Well, here again it would help to know details of the tileset you’re loading. I can imagine a tileset with a very high branching factor would cause the plugin to spend a lot more time in updateView. But this would also have a severe impact on rendering performance.

I would say that visiting 500 tiles per frame is not particularly unusual in larger tilesets, and shouldn’t have a severe performance impact. But admittedly, Quest 2 is some fairly slow hardware. You might not have much choice but to reduce the Max SSE if that’s your target.

@Kevin_Ring

We’re working with the Google Earth TileSet and targeting improved performance with SSE = 32, culled SSE = 32, and frustum culling disabled. This setup enables a 360° environment where all surrounding tiles remain loaded, eliminating the visual artifacts associated with tile popping during quick camera movements.

To mitigate the performance cost of evaluating a large number of tiles each frame, we’ve implemented a conditional update strategy:

When the camera remains stationary (i.e., no change in Lat/Lon), and all tiles are already loaded, we skip calls to updateView().

This optimization significantly reduces overhead since frustum culling is off and no new visibility decisions need to be made.

The challenge arises during camera movement. With frustum culling disabled, updateView() must process the entire tileset, resulting in substantial performance hits due to the high tile count and broad visibility.

To address this, we’re exploring a hybrid approach:

Continue to render only tiles that are currently in view, even with frustum culling disabled.

However, if a tile’s GltfComponent has already been created, we want to retain it in memory and prevent it from being unloaded, regardless of whether it is currently in view.

The goal is to maintain previously-loaded tiles as persistent in the scene, minimizing repeated instantiation of GltfComponents during minor camera movements. This should reduce frame spikes and improve continuity in user experience.

We’ve implemented this behavior, but it’s not fully reliable — we still observe cases where tiles are being unloaded despite the intended retention logic.

We’re interested in your input on:

Whether this approach aligns with the plugin’s architecture and expected behavior.

Any additional strategies to improve performance in this configuration — e.g., tile-level caching layers or ways to short-circuit redundant computations during updateView() when tiles have not changed.

As a note: Unreal’s internal object culling remains active, so once a StaticMesh is created, it will still be culled naturally when outside the camera frustum.

@Kevin_Ring thanks again

We’re working with the Google Earth TileSet and targeting improved performance with SSE = 32, culled SSE = 32, and frustum culling disabled.

That’s a pretty heavy combo for a low end device, unfortunately. Google Photorealistic 3D Tiles does indeed have a massive number of relatively small tiles, meaning the traversal overhead is higher than with other tilesets. I don’t have any solution to this on the Cesium for Unreal side, though.

However, if a tile’s GltfComponent has already been created, we want to retain it in memory and prevent it from being unloaded, regardless of whether it is currently in view.

This sounds like it could lead to running out of memory pretty quickly, particularly on a limited device like a Quest 2.

But as I’ve said before, the proper way to do this is to increase the Maximum Cache Bytes property.
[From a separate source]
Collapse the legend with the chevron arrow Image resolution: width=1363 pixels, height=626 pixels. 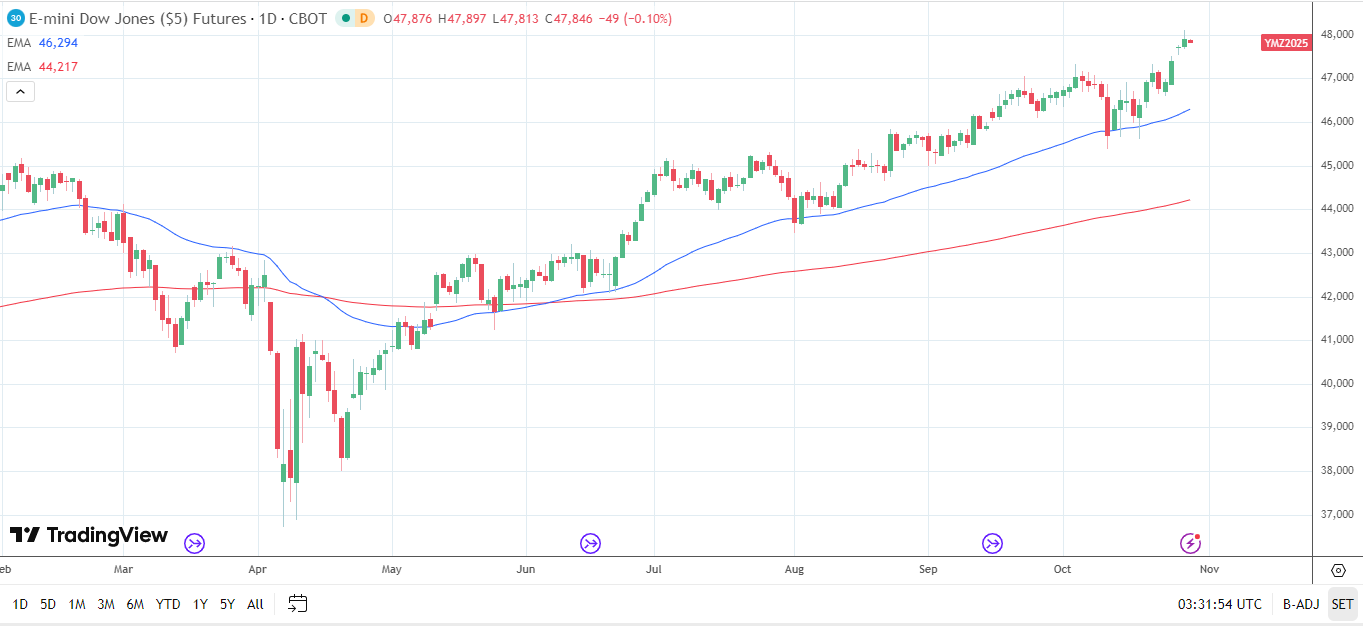coord(19,91)
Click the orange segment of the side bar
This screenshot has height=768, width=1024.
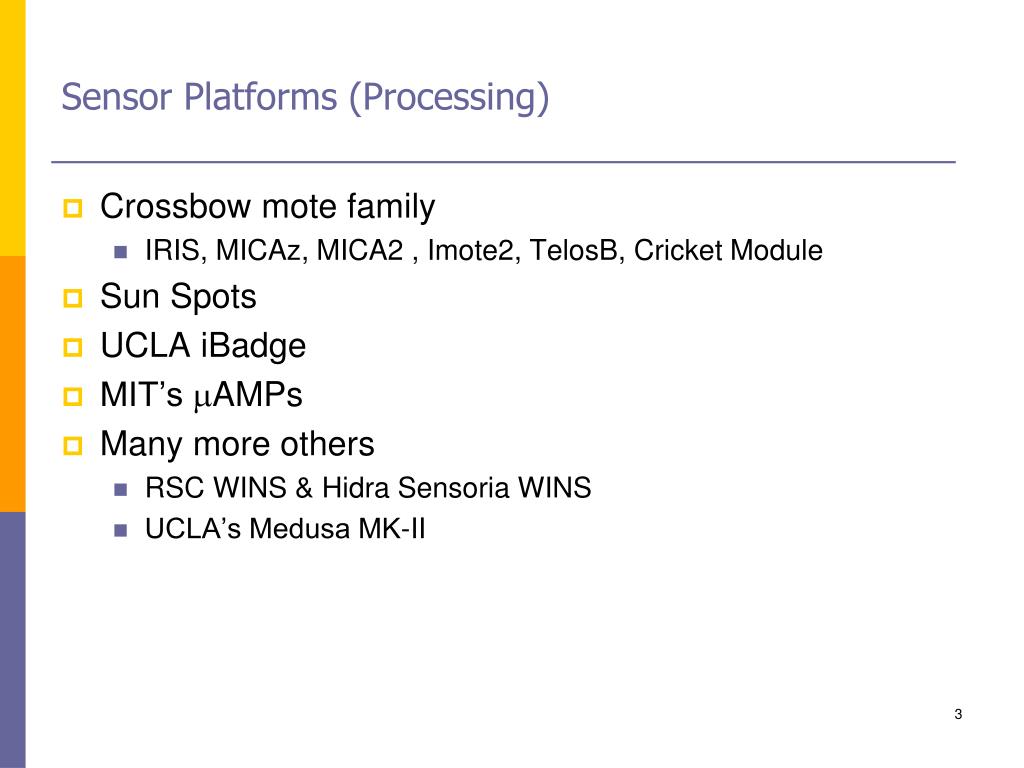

No tiles will be unloaded until the size grows beyond this number, and at that point the least-recently-used tiles will be unloaded first.

Any additional strategies to improve performance in this configuration — e.g., tile-level caching layers or ways to short-circuit redundant computations during updateView() when tiles have not changed.

I’d love to modify updateView to work more incrementally. Rather than always traversing from the root of the tileset hierarchy down to whatever tiles are visible, it could (theoretically) start with the tiles selected last frame and determine if any of them needs to change (i.e., just re-evaluate culling and SSE). This is a big change though, with lots of challenges.